All ye gods; all you whom the Gentiles have made the objects of their worship, and who are capable of giving him worship; which two qualifications agree principally, if not solely, to the angels of God, whom the heathens manifestly worshipped in their images as an inferior sort of gods, of whom therefore this text is expounded, Hebrews 1:6.

Verse 8

Zion; thy people dwelling in Zion, or Jerusalem, and Judah, to whom Christ came, and among whom the gospel was first preached. Or, thy church and people, who both in the prophetical writings are oft called Zion.
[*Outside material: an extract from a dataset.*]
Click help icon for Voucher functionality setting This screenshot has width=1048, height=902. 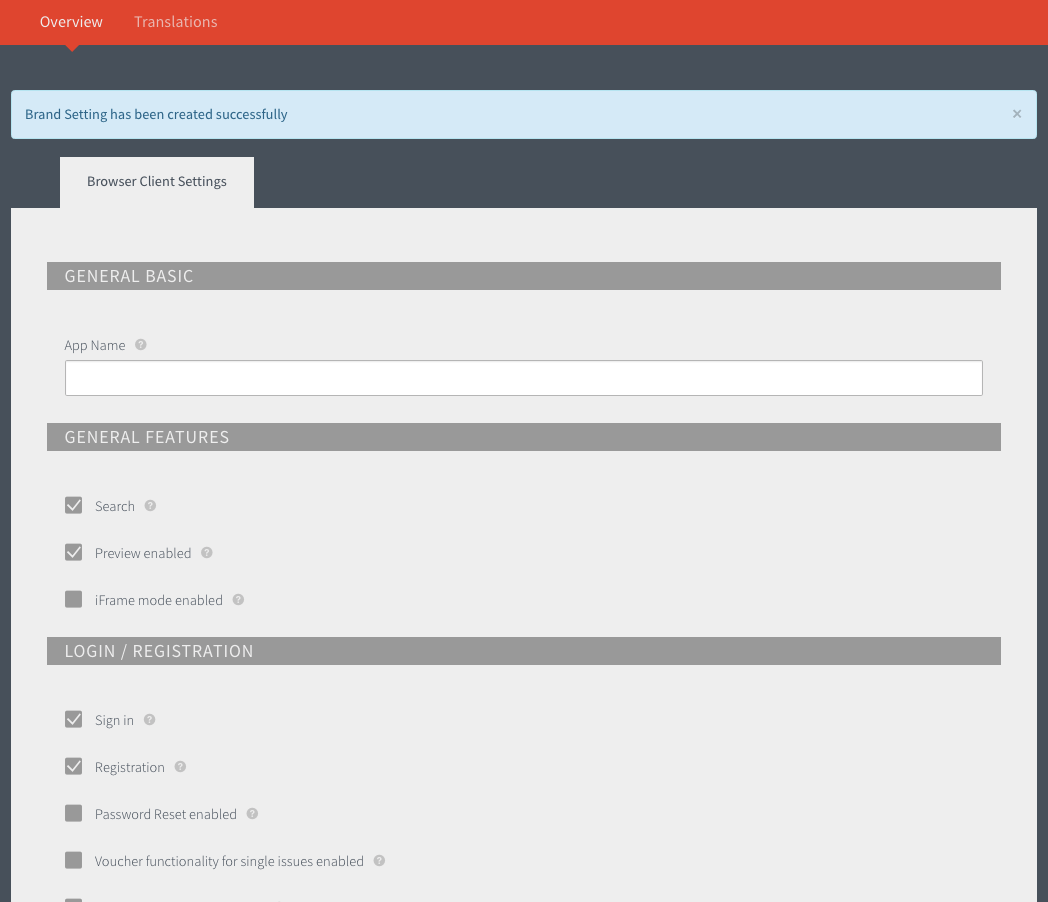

Heard the fame of thy judgments, as the following words declare; the ruin of idolatry and the setting up the kingdom of the Messias in the world.

The daughters of Judah; particular churches, or rather persons, members of Zion.

Rejoiced; not that they took pleasure in the ruin of others, but because that made way for the advancement of God’s glory and Christ’s kingdom in the world.

Verse 9

As thou always wert so in truth, so thou hast now proved and declared thyself to be such in the eyes of the whole world, by subduing them under thy feet.

Verse 10

Ye that love the Lord; O all you who love and worship the true God and his anointed, and rejoice in the establishment of his kingdom.

Hate evil; show your love to him by your abhorrency of all idolatry, which is sometimes called evil or sin by way of eminency, and of all other wickedness. And although you that love the Lord Christ and his kingdom will meet with many troubles and persecutions, yet be not discouraged, for he will preserve you in troubles, and in his time deliver you out of them all.

Verse 11

Light, i.e. joy and felicity, as this word is used, Esther 8:16; Psalms 112:4, and oft elsewhere.

Is sown; is prepared or laid up for them, and shall in due time be reaped by them, possibly in this life, but undoubtedly in the next. And therefore bear your afflictions for Christ with patience and cheerfulness.

Verse 12

In consideration of his holy and righteous nature and government, or of his faithfulness in making good that great promise of sending the Messias into the world; for holiness is sometimes taken for faithfulness, which is one part or branch of it.